IIUC, you should be able to do something like this:
>>> df1.loc[(df1[list(filter_v)] == pd.Series(filter_v)).all(axis=1)]
A B C D
3 1 0 right 3
This works by making a Series to compare against:
>>> pd.Series(filter_v)
A 1
B 0
C right
dtype: object
Selecting the corresponding part of df1:
>>> df1[list(filter_v)]
A C B
0 1 right 1
1 0 right 1
2 1 wrong 1
3 1 right 0
4 NaN right 1
Finding where they match:
>>> df1[list(filter_v)] == pd.Series(filter_v)
A B C
0 True False True
1 False False True
2 True False False
3 True True True
4 False False True
Finding where they all match:
>>> (df1[list(filter_v)] == pd.Series(filter_v)).all(axis=1)
0 False
1 False
2 False
3 True
4 False
dtype: bool
And finally using this to index into df1:
>>> df1.loc[(df1[list(filter_v)] == pd.Series(filter_v)).all(axis=1)]
A B C D
3 1 0 right 3
Abstraction of the above for case of passing array of filter values rather than single value (analogous to pandas.core.series.Series.isin()).

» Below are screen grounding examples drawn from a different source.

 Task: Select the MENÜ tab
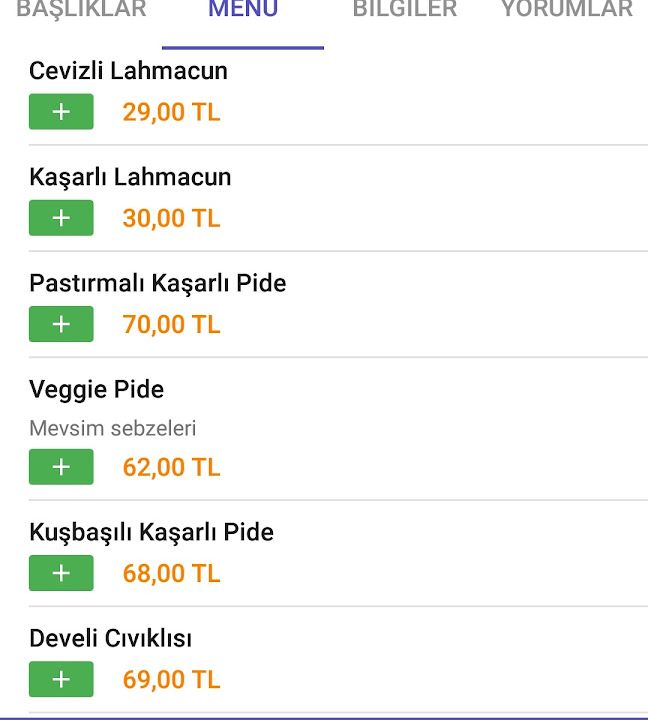(243, 9)
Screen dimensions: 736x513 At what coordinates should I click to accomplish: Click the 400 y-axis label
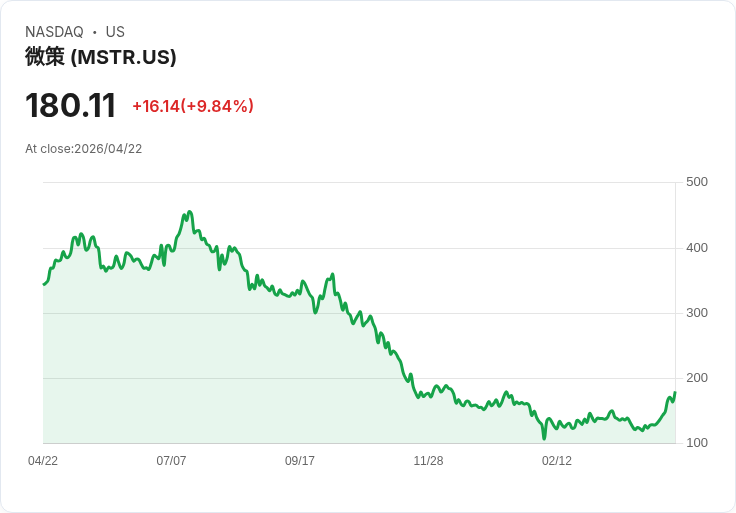pyautogui.click(x=697, y=248)
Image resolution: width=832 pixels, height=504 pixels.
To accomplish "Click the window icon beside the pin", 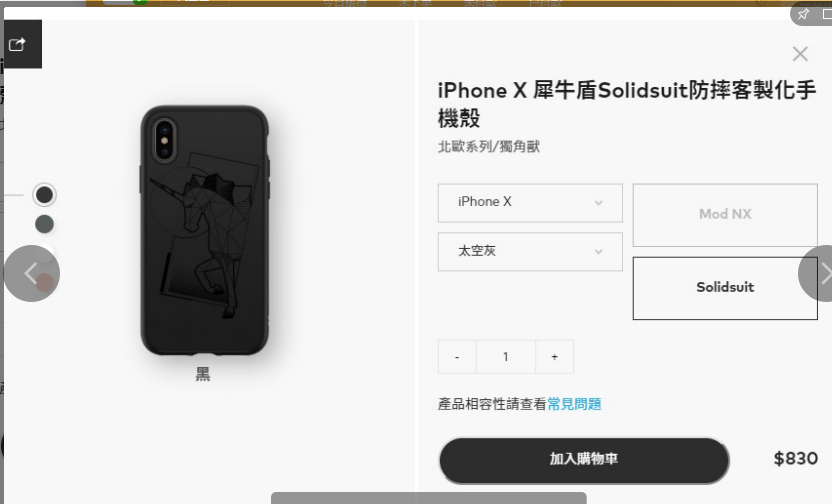I will [827, 14].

Using the same example:
df1 = pd.DataFrame({'A':[1,0,1,1, np.nan], 'B':[1,1,1,0,1], 'C':['right','right','wrong','right', 'right'],'D':[1,2,2,3,4]})

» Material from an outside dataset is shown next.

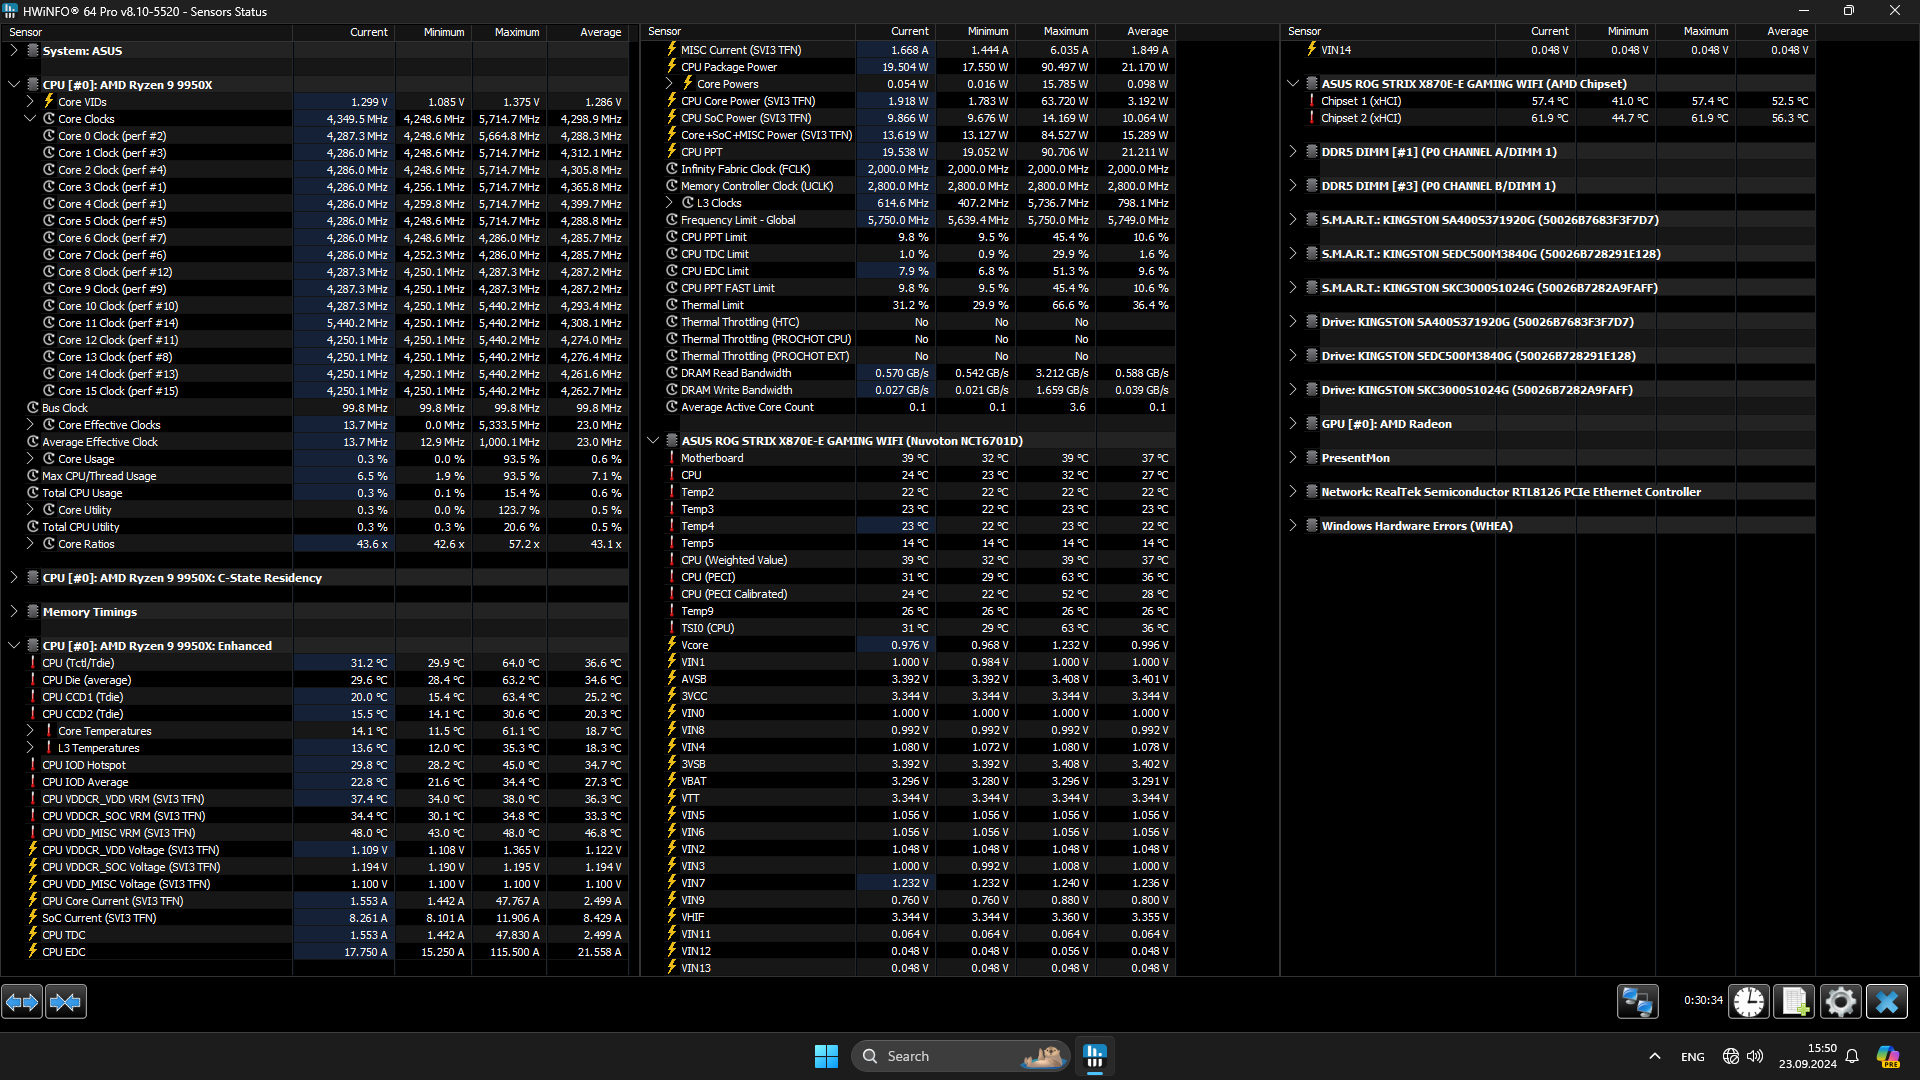Expand Windows Hardware Errors (WHEA) group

filter_v = {'A':[1], 'B':[1,0], 'C':['right']}
##Start with array of all True
ind = [True] * len(df1)
##Loop through filters, updating index
for col, vals in filter_v.items():
ind = ind & (df1[col].isin(vals))
##Return filtered dataframe
df1[ind]
##Returns
A B C D
0 1.0 1 right 1
3 1.0 0 right 3
Here is a way to do it:
df.loc[df[filter_v.keys()].isin(filter_v.values()).all(axis=1), :]
UPDATE:
With values being the same across columns you could then do something like this:
# Create your filtering function:
def filter_dict(df, dic):
return df[df[dic.keys()].apply(
lambda x: x.equals(pd.Series(dic.values(), index=x.index, name=x.name)), asix=1)]

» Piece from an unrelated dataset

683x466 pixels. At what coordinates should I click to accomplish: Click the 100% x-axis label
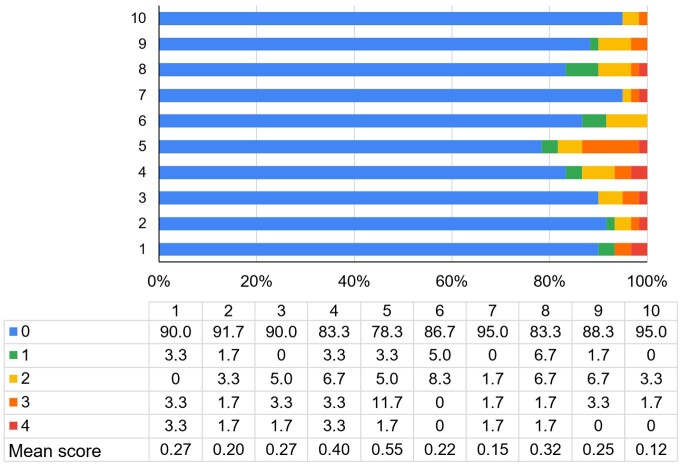coord(645,279)
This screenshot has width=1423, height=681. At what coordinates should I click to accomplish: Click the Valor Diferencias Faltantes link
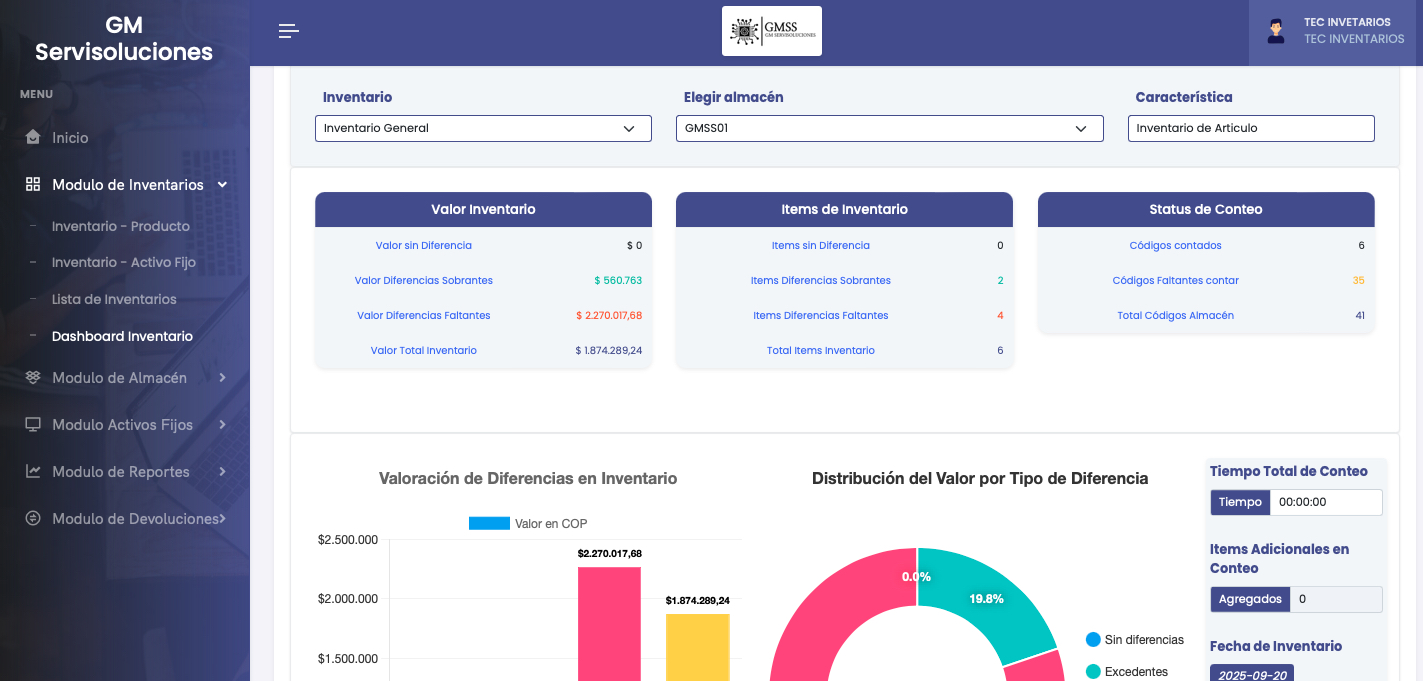click(424, 315)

# Use it on your DataFrame:
filter_dict(df1, filter_v)
Which yields:
A B C D
3 1 0 right 3
If it something that you do frequently you could go as far as to patch DataFrame for an easy access to this filter:
pd.DataFrame.filter_dict_ = filter_dict
And then use this filter like this:
df1.filter_dict_(filter_v)
Which would yield the same result.
BUT, it is not the right way to do it, clearly.
I would use DSM's approach.
For python2, that's OK in #primer's answer. But, you should be careful in Python3 because of dict_keys. For instance,
>> df.loc[df[filter_v.keys()].isin(filter_v.values()).all(axis=1), :]
>> TypeError: unhashable type: 'dict_keys'
The correct way to Python3:
df.loc[df[list(filter_v.keys())].isin(list(filter_v.values())).all(axis=1), :]
Here's another way:
filterSeries = pd.Series(np.ones(df.shape[0],dtype=bool))
for column, value in filter_v.items():
filterSeries = ((df[column] == value) & filterSeries)
This gives:
>>> df[filterSeries]
A B C D
3 1 0 right 3
To follow up on DSM's answer, you can also use any() to turn your query into an OR operation (instead of AND):
df1.loc[(df1[list(filter_v)] == pd.Series(filter_v)).any(axis=1)]
You can also create a query
query_string = ' and '.join(
[f'({key} == "{val}")' if type(val) == str else f'({key} == {val})' for key, val in filter_v.items()]
)
df1.query(query_string)
Combining previous answers, here's a function you can feed to df1.loc. Allows for AND/OR (using how='all'/'any'), plus it allows comparisons other than == using the op keyword, if desired.
import operator
def quick_mask(df, filters, how='all', op=operator.eq) -> pd.Series:
if how == 'all':
comb = pd.Series.all
elif how == 'any':
comb = pd.Series.any
return comb(op(df[[*filters]], pd.Series(filters)), axis=1)
# Usage
df1.loc[quick_mask(df1, filter_v)]
I had an issue due to my dictionary having multiple values for the same key.
I was able to change DSM's query to:
df1.loc[df1[list(filter_v)].isin(filter_v).all(axis=1), :]